Horse artist sees calmness in California Chrome's eyes

Artist Susan Sommer-Luarca paints in the paddock at

Artist Susan Sommer-Luarca paints in the paddock at the 146th running of the Belmont Stakes on Saturday, June 7, 2014 at Belmont Park. (Credit: Newsday / Thomas A. Ferrara)

There's something in the eyes, Susan Sommer-Luarca said, cocking her head slightly, acrylic paints held aloft in her technicolored left hand.

Most of the horses whose portraits she's painted in her thriving career have this look about them, like they've been jostled out of a bad dream. But "there's something really different" with California Chrome, she said.

"It's the only horse that I've painted where his eyes have a calmness in them," she said at her station in the Belmont paddock, hours before Chrome couldn't complete the Triple Crown and finished in a dead heat for fourth. "There's like usually, I don't know, there's a startled look, especially when they're at full speed. But he always looks collected and calm in the eye. I know he's working his heart out, but his eye always seems to be calm."

Sommer-Luarca, Chrome's official painter, began painting horses as a young child growing up on a ranch in Missouri. She painted Barbaro in the 2006 Kentucky Derby, "and ever since then, I've done all the classic races. I've done the Breeders' Cup. I'm the official artist of the Triple Crown and the Preakness and now, California Chrome."

● Provided information

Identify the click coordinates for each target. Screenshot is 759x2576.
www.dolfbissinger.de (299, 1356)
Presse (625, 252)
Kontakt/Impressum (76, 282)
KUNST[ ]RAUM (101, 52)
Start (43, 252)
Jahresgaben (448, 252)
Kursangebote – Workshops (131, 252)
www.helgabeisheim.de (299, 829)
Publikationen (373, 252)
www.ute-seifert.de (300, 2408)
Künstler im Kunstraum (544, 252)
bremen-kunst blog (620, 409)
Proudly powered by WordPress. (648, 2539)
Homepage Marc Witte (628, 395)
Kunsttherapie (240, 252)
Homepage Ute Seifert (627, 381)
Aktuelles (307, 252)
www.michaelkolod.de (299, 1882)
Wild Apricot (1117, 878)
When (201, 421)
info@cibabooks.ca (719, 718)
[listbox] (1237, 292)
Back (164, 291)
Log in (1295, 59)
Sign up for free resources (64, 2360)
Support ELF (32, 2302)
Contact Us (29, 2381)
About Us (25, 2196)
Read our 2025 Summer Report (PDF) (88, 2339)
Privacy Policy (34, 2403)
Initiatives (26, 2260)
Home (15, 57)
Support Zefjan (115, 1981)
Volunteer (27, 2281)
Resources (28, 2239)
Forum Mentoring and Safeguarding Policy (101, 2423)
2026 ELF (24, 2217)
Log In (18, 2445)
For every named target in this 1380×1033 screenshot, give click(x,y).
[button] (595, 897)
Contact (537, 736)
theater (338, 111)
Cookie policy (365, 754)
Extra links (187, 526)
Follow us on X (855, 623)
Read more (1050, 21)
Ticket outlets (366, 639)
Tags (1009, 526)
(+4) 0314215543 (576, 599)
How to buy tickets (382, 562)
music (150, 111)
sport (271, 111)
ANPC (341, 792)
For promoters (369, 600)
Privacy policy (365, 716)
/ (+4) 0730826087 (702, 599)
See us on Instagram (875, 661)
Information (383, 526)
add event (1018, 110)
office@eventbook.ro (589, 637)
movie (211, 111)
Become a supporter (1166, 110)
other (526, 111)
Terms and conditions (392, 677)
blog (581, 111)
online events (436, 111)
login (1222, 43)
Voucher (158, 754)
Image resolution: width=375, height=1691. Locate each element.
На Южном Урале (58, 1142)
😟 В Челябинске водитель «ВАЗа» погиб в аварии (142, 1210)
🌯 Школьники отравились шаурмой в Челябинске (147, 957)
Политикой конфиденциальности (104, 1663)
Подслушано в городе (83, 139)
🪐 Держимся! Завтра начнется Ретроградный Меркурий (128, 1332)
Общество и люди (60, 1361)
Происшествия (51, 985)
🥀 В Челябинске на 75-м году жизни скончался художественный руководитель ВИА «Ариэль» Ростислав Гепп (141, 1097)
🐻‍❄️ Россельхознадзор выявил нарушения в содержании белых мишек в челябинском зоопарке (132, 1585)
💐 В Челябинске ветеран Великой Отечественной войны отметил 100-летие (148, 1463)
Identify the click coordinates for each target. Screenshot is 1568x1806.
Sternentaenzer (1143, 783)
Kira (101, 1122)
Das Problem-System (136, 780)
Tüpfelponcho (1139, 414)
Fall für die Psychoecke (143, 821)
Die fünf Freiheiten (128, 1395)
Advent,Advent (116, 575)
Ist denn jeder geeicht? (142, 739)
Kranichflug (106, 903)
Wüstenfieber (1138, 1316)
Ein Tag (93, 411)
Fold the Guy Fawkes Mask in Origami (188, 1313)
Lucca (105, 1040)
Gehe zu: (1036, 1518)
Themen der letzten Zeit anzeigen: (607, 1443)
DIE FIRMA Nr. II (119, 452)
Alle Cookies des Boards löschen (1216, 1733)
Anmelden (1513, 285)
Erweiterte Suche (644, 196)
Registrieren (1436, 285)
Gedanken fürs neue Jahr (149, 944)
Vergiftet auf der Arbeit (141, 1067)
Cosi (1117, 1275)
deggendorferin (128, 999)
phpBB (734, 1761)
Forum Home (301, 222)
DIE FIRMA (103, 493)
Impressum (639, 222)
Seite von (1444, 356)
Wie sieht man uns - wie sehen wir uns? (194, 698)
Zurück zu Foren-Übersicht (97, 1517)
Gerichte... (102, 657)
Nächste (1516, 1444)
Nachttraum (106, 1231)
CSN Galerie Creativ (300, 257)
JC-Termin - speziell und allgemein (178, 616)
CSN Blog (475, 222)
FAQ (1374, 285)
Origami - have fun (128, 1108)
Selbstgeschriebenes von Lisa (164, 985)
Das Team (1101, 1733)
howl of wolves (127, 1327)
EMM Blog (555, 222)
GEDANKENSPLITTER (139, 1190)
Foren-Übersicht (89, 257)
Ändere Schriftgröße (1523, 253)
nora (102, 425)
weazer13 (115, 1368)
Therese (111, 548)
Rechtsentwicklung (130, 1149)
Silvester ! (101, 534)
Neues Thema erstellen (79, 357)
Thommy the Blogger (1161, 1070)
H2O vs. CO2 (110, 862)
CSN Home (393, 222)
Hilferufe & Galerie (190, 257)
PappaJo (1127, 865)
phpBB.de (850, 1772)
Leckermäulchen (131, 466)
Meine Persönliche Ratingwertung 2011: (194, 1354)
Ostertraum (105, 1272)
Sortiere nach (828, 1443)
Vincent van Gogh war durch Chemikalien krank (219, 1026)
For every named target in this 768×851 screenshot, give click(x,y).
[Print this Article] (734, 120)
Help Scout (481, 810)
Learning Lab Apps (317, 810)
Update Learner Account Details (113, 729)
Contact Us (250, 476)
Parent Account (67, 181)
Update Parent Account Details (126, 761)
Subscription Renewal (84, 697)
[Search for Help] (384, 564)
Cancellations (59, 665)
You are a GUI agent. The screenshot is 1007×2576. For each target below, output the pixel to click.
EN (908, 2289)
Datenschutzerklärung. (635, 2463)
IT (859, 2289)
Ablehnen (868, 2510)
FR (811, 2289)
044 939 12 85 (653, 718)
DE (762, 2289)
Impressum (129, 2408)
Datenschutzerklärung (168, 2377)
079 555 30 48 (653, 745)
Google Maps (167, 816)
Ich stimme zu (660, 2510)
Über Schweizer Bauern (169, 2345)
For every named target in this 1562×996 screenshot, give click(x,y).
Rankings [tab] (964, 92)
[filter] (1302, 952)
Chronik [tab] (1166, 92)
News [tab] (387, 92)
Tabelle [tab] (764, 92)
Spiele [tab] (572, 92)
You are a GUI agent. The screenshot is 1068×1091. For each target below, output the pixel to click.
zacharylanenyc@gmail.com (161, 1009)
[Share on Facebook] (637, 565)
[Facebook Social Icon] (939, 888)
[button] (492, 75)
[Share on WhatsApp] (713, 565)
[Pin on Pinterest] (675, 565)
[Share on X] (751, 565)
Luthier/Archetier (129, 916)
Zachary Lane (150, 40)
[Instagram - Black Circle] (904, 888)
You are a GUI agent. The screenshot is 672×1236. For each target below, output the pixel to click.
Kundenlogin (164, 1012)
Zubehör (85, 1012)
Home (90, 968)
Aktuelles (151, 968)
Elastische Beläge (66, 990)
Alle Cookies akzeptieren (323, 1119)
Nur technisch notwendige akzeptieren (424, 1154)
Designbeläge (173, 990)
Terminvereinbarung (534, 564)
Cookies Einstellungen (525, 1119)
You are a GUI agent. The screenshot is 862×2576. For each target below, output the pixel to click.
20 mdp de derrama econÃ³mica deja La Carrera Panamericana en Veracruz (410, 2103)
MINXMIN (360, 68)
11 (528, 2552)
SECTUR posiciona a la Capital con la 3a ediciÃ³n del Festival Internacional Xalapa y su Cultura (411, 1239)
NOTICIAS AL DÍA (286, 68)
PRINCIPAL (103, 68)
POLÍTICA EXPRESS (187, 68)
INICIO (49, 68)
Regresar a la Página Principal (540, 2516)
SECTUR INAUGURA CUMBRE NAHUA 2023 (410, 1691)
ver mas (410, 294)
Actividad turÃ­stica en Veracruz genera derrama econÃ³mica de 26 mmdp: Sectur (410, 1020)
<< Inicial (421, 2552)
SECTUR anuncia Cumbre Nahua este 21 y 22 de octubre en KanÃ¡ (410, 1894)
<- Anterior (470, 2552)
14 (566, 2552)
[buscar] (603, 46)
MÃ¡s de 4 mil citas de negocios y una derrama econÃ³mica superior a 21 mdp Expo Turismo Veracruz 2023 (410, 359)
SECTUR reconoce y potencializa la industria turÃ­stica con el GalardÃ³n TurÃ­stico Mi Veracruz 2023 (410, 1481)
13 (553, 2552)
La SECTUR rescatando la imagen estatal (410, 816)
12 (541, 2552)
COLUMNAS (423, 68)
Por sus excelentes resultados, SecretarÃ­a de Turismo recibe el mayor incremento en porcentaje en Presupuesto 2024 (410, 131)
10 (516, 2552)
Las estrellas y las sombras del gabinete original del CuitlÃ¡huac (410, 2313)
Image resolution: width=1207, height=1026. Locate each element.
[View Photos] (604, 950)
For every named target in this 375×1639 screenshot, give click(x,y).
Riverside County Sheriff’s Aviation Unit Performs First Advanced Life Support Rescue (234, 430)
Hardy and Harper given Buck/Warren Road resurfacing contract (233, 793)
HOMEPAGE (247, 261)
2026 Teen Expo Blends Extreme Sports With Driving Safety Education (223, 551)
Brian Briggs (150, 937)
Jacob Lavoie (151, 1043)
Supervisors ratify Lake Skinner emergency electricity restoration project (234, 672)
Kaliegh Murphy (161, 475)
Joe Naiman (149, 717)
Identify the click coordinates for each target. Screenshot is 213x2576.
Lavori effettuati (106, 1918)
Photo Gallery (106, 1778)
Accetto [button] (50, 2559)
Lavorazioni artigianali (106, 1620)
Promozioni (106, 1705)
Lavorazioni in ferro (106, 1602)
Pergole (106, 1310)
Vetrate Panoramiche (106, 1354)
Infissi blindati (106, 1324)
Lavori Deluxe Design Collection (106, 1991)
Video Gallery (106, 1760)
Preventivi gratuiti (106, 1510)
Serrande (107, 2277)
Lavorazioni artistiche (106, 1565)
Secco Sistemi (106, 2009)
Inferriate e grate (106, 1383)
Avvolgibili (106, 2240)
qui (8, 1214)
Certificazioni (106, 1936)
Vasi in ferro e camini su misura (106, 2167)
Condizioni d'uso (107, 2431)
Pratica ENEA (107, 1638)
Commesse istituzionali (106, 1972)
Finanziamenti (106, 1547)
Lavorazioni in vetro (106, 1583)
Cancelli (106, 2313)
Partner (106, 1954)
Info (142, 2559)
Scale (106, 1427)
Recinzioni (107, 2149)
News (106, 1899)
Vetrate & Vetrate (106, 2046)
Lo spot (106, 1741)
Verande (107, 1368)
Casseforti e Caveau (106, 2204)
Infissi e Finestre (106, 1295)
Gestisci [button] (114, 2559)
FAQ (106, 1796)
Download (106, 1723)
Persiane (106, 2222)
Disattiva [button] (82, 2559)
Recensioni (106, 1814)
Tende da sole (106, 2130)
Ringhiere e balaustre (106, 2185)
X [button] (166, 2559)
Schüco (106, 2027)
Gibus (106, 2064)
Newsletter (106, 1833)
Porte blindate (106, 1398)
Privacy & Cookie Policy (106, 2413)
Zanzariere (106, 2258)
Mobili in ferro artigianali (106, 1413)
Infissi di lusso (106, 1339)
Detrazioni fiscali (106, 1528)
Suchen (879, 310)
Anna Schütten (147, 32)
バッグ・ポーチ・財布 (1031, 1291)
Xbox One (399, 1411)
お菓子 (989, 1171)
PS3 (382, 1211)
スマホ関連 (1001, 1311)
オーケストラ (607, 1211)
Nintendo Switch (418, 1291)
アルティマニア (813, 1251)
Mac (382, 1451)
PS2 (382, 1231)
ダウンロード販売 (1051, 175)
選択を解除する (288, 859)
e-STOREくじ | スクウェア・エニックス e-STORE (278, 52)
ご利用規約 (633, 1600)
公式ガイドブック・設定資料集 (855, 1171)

● Exercise tasks
• A. Return the part of the horse artist article that opens with the words containing "Most of the" and closes with "Chrome, she said.", copied word for word.
• B. Name every horse racing event or race series that the horse artist article mentions.

● List of solutions
• A.
Most of the horses whose portraits she's painted in her thriving career have this look about them, like they've been jostled out of a bad dream. But "there's something really different" with California Chrome, she said.

• B.
Belmont Stakes
Triple Crown
Kentucky Derby
Breeders' Cup
Preakness